# [Your objective]
Every line of the records that holds the word "target" should be copied.
### Excerpted data ###
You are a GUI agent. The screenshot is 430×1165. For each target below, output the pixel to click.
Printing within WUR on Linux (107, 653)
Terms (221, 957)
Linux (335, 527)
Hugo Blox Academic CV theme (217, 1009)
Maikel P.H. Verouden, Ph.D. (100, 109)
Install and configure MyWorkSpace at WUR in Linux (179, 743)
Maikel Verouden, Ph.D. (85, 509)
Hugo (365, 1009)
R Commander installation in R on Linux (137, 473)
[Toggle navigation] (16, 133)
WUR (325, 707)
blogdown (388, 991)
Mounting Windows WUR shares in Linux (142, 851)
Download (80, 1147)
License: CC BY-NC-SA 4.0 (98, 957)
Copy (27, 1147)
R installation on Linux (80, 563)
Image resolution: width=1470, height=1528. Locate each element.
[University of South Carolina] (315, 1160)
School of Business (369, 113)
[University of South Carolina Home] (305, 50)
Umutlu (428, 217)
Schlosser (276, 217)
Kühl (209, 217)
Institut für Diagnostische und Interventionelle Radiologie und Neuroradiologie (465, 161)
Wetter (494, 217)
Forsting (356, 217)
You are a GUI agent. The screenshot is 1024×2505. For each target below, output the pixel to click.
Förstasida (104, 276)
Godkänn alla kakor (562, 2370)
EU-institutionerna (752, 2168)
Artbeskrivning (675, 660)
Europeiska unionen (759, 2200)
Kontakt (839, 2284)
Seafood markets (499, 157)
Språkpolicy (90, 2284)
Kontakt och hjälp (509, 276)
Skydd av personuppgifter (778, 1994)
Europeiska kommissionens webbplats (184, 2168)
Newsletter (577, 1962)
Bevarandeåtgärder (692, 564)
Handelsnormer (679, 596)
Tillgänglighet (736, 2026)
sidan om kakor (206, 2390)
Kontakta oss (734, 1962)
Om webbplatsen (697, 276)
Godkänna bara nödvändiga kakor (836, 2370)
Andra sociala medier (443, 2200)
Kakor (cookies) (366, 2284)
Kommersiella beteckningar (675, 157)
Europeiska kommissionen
###
# [Written response]
You are a GUI agent. The screenshot is 430×1165. For each target below, output the pixel to click.
You are a GUI agent. The screenshot is 1024×2505. For each target below, output the pixel to click.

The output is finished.